Eleven years ago today, June

Eleven years ago today, June 4, 1989, I graduated from high school. It was a Sunday, like today. It was sunny, like today. (huh, did you ever think about Sunday and realize that it contains the word sun, and wonder whether there's some connection between the word sun and the concept of God, then get to thinking of Louis XIV, the Sun King, and ponder the relationship of monarchs to God, and wonder whether it's all connected in some way that you never learned about in school?)

Looking back on that day, I don't recall all of its details. I don't remember feeling that it was eventful at the time, and its memory carries no substantial weight for me. I don't remember waking up that morning, or how I got to graduation. I don't recall receiving my diploma, but I can close my eyes and see the photographer's small proof of a photo of the headmaster handing me my diploma, and from there I can concoct a memory of the event. And into that fabricated memory, I can paste the three emotions that remain with me to this day:

frustration: attempting to pin that awkward bright blue mortarboard to my head, I jabbed myself with bobby pins. It wouldn't sit right, it slid off, it tugged at my hair, it angled itself, no matter how I tried, in such a way as to make me appear ugly, stupid, dumb. All the things you don't want to look when everyone's watching you. All the thing you don't want to look on this big day, your High School Graduation.

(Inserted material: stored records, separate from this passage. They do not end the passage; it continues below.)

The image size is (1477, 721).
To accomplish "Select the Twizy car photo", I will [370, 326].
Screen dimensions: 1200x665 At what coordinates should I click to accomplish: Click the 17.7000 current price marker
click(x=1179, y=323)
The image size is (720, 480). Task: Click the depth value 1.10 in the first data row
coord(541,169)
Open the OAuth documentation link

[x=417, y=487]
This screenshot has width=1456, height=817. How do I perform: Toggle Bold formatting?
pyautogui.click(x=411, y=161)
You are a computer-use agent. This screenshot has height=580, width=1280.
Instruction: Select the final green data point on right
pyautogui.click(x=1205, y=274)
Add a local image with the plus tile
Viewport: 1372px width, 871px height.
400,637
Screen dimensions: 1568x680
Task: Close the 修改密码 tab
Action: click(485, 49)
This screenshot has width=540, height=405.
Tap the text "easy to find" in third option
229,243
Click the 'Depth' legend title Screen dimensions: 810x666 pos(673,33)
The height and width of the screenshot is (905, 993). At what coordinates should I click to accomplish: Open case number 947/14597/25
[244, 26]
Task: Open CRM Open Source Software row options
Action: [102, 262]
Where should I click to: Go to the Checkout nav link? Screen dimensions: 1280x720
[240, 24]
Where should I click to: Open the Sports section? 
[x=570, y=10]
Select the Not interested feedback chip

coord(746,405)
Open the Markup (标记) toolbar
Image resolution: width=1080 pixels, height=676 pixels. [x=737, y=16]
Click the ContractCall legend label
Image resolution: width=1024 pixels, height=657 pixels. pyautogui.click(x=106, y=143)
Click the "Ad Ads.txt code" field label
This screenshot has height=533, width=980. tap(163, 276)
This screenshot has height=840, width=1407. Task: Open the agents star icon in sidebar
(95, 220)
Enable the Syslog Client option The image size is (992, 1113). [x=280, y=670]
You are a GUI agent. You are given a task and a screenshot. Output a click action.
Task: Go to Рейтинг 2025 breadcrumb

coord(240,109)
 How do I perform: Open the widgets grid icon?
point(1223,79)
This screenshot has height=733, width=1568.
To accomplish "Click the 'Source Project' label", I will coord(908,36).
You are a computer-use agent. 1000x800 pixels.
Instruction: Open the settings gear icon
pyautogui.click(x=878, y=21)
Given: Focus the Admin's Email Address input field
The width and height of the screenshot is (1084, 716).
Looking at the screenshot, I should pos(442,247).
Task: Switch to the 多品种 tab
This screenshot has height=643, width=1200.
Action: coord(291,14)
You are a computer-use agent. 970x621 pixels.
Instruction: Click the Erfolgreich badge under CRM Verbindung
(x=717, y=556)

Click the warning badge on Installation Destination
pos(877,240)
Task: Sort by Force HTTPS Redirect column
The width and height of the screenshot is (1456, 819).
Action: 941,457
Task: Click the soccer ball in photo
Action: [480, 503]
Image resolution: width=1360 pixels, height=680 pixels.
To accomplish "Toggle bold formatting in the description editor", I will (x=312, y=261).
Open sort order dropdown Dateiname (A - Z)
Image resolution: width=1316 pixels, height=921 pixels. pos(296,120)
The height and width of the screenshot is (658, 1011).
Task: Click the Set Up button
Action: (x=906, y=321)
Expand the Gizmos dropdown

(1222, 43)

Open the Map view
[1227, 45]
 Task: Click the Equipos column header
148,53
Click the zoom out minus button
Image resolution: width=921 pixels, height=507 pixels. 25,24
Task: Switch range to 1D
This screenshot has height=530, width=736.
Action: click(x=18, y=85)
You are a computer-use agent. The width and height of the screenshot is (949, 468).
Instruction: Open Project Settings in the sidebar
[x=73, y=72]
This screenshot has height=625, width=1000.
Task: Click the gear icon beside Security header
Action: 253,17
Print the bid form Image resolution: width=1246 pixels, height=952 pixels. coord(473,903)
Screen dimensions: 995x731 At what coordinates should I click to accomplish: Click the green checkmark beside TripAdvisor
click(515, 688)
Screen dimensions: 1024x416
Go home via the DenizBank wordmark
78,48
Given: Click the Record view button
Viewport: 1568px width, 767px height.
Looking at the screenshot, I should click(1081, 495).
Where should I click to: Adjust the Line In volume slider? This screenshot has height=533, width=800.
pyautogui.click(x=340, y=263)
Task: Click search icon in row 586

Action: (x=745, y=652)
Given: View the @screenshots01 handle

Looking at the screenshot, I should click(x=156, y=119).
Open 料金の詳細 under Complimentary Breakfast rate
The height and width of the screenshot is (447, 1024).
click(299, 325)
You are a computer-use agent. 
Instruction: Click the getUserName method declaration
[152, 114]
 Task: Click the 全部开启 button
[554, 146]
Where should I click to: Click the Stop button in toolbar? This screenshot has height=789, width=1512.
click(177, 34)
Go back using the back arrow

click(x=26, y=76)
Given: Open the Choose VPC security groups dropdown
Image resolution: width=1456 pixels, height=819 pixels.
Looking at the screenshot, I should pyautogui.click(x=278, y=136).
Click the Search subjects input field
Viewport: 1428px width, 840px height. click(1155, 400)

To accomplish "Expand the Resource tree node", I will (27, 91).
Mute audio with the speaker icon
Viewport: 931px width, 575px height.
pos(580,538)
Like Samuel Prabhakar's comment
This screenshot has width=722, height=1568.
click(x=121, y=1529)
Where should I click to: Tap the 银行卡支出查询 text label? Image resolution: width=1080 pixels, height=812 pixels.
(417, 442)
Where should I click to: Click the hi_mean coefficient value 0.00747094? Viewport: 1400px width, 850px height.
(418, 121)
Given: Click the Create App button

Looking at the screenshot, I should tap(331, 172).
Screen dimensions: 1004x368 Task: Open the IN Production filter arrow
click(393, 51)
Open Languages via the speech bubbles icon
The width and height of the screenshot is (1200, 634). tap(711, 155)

confusion: as Liz Walker, news anchor for WBZ TV, channel 4, walked to the podium to address our class, and someone yelled out "Digger!" or, as she heard it, "Nigger!" The story whispered hurriedly between us in our seats was that Digger was ______'s nickname (whose, I now forget) and that he was finally graduating after seven years. The fact that he was taking his seat, and his friends saw fit to yell to him, at the exact moment that Ms. Walker took the stage, was merely coincidental, and unfortunate. Ms. Walker did not see it that way, and abandoned her prepared words to rail against racism and encourage the class of '89 to rise above this sort of behavior and mentality.

mortification: the next morning when I awoke to the morning news cast detailing the racist attack on Liz Walker at my graduation. And the radio announcer said it over and over again, Brookline High School, class of '89, for all the radio listeners to hear, all over eastern Massachusetts. My class, after four years, summed up simply as a class of racists.